LAM/MPI logo

LAM/MPI General User's Mailing List Archives

  |   Home   |   Download   |   Documentation   |   FAQ   |   all just in this list

From: Jeff Squyres (jsquyres_at_[hidden])
Date: 2005-06-25 06:45:47


This looks like a $PATH problem -- there must be both an installation
that has modules of version 7.0.0 and 7.1.0 on at least one of your
machines. When you login interactively, your $PATH is apparently being
set properly to find the 7.1.0 version, but when you login
non-interactively, it looks like it is finding the 7.0.0 version --
resulting in the problem that you are seeing.

For example, try:

shell$ which lamboot

and compare that to:

shell$ ssh localhost which lamboot
shell$ ssh othernode which lamboot

And see if there are discrepancies about where lamboot is found.

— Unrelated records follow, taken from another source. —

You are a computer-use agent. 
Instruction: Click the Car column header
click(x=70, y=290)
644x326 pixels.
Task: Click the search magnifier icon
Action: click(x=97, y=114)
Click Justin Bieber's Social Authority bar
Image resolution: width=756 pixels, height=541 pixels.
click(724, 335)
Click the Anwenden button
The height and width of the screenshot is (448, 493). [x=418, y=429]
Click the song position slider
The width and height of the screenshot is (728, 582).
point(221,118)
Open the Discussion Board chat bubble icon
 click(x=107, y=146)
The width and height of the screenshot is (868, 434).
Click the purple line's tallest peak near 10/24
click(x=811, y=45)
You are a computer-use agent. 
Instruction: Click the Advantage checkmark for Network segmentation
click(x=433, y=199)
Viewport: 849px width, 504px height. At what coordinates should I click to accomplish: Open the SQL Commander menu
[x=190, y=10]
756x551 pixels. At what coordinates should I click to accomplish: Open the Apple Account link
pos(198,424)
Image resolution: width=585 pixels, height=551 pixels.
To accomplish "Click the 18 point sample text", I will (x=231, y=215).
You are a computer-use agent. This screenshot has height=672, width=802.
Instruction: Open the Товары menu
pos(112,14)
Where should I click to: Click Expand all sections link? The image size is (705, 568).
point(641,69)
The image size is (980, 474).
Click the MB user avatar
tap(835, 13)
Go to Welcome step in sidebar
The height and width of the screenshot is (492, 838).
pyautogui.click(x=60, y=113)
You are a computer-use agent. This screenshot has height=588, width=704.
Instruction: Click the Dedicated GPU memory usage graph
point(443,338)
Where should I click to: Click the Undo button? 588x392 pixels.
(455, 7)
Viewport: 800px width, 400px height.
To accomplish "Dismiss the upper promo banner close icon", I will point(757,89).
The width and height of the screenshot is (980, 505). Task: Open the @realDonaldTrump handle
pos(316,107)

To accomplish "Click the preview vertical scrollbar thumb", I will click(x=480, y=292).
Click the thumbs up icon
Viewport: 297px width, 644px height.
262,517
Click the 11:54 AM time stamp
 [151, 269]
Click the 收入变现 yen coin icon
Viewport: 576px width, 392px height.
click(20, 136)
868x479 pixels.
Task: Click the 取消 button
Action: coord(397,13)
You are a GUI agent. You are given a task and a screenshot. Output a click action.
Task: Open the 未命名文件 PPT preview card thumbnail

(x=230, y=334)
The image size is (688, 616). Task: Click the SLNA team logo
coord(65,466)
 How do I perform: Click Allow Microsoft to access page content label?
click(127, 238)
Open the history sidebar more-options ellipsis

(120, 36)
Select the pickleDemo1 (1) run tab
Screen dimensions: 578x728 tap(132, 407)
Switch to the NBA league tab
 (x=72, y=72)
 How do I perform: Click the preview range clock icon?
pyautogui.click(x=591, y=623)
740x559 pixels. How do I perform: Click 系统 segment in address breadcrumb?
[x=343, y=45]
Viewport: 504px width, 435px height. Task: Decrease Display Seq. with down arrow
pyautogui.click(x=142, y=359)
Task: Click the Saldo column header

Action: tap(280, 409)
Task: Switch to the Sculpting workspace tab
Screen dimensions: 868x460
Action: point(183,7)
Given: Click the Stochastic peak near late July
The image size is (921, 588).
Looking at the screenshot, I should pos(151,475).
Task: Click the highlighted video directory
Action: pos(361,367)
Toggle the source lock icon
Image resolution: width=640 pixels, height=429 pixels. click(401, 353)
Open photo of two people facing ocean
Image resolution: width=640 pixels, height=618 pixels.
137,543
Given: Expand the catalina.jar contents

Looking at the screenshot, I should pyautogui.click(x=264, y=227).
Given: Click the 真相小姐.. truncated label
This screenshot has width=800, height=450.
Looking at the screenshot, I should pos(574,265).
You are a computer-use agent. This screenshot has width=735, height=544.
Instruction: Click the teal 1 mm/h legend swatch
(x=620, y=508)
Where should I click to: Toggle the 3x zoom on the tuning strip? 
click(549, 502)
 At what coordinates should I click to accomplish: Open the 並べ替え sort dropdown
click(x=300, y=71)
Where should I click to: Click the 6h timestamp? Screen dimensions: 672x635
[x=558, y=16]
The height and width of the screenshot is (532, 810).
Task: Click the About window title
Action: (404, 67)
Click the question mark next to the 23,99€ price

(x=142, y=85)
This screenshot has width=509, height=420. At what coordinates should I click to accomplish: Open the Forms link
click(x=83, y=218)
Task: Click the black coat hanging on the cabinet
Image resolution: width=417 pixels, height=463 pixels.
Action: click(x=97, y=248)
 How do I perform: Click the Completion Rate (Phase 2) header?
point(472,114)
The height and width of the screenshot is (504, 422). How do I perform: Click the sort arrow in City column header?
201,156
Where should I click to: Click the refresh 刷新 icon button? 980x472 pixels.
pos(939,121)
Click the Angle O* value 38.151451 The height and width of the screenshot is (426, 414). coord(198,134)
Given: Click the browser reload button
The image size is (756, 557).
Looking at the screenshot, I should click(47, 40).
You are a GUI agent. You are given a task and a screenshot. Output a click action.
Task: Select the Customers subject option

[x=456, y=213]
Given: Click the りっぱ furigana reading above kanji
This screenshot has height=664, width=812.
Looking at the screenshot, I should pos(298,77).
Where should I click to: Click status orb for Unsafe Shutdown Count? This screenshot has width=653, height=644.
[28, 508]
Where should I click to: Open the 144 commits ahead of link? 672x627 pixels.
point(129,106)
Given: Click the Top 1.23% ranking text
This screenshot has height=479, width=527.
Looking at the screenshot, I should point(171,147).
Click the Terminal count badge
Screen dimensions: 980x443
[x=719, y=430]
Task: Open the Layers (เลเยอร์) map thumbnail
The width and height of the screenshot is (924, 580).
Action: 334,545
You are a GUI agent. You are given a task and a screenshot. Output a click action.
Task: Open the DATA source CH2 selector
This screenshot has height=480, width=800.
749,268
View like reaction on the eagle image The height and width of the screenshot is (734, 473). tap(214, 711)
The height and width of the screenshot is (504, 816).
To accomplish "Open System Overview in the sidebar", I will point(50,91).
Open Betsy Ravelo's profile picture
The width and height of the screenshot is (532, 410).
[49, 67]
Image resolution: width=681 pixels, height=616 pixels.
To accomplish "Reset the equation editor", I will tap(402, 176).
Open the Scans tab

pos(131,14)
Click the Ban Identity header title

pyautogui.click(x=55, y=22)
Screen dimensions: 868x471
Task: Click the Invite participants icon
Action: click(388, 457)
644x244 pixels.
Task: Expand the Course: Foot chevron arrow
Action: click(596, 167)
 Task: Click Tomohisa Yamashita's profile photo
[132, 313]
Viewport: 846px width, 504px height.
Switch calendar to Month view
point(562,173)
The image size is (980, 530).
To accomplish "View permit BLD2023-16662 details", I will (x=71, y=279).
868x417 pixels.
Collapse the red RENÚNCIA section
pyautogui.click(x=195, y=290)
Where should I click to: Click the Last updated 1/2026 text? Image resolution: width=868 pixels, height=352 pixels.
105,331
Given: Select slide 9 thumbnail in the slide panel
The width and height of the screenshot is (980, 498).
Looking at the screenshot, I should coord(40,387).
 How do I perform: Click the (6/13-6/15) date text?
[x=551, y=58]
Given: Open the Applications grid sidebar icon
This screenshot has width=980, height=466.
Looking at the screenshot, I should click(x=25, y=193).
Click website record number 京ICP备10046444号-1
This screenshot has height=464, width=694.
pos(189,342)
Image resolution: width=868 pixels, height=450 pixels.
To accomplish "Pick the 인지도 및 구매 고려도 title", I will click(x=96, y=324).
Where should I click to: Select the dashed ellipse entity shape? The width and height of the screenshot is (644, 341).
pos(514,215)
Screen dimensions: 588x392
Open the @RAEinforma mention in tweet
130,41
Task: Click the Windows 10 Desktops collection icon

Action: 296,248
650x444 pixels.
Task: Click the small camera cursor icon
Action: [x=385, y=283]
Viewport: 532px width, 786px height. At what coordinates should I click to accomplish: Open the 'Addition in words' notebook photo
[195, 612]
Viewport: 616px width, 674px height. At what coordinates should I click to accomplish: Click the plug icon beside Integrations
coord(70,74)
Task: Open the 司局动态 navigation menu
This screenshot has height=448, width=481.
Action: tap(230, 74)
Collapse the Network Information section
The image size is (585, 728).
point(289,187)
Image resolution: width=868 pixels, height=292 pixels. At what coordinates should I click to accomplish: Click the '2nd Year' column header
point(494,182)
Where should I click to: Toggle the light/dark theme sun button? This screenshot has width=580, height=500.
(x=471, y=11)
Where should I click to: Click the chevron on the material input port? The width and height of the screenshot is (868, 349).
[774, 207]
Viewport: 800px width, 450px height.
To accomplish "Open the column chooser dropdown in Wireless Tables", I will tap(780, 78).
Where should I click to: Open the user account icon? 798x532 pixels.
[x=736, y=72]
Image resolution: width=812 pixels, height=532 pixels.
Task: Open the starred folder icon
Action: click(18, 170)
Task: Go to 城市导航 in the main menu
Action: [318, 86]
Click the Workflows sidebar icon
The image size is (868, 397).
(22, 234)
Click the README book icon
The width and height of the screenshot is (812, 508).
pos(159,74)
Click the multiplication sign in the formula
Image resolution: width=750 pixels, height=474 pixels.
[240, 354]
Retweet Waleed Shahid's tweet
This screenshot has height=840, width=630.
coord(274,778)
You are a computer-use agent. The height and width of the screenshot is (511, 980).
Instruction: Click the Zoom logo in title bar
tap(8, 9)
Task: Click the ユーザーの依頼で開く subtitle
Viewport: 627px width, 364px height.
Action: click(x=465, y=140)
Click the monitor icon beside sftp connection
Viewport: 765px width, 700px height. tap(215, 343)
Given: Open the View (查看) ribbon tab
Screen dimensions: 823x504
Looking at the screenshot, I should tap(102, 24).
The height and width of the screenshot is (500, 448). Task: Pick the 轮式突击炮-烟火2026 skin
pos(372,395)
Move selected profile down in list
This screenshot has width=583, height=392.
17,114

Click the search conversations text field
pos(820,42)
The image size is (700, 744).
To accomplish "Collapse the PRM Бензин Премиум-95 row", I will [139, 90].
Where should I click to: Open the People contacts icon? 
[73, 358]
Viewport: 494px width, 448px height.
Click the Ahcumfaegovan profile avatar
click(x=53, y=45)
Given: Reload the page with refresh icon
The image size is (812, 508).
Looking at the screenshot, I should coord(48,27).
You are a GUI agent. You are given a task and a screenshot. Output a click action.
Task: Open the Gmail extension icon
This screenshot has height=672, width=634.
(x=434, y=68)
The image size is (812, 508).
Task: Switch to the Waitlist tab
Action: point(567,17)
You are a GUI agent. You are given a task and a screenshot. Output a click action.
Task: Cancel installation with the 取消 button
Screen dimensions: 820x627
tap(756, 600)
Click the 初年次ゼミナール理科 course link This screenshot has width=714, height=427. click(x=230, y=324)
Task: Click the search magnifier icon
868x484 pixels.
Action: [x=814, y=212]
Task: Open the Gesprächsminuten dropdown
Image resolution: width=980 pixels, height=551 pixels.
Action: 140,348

Check the LAM FAQ in the "Booting LAM" section for information about
interactive and non-interactive logins, and how to setup your shell
startup files appropriately.

On Jun 24, 2005, at 12:38 PM, smiler21_at_[hidden] wrote:

> Hi, I'm trying to run a code between Mac and Linux and I'm getting
> either of these two errors:
>
> mpirun -ssi rpi tcp C ./sphu
> -----------------------------------------------------------------------
> ------
> It seems that [at least] one of the processes that was started with
> mpirun chose a different RPI than its peers. For example, at least
> the following two processes mismatched in their RPI selections:
>
> MPI_COMM_WORLD rank 1: tcp (v7.1.0)
> MPI_COMM_WORLD rank 0: tcp (v7.0.0)
>
> All MPI processes must choose the same RPI module and version when
> they start. Check your SSI settings and/or the local environment
> variables on each node.
> -----------------------------------------------------------------------
> ------
>
> mpirun -ssi rpi usysv C ./sphu
> -----------------------------------------------------------------------
> ------
> It seems that [at least] one of the processes that was started with
> mpirun chose a different RPI than its peers. For example, at least
> the following two processes mismatched in their RPI selections:
>
> MPI_COMM_WORLD rank 1: usysv (v7.1.0)
> MPI_COMM_WORLD rank 0: usysv (v7.0.0)
>
> All MPI processes must choose the same RPI module and version when
> they start. Check your SSI settings and/or the local environment
> variables on each node.
> -----------------------------------------------------------------------
> ------
>
> When I do laminfo on both machines, they both include:
> SSI rpi: tcp (API v1.0, Module v7.1)
> SSI rpi: usysv (API v1.0, Module v7.1)
>
> It looks like rank 0 should have (v7.1.0) instead of (v7.0.0), but
> maybe I just don't understand the error.
>
> Thanks,
> Eric
> _______________________________________________
> This list is archived at http://www.lam-mpi.org/MailArchives/lam/
>

-- 
{+} Jeff Squyres
{+} jsquyres_at_[hidden]
{+} http://www.lam-mpi.org/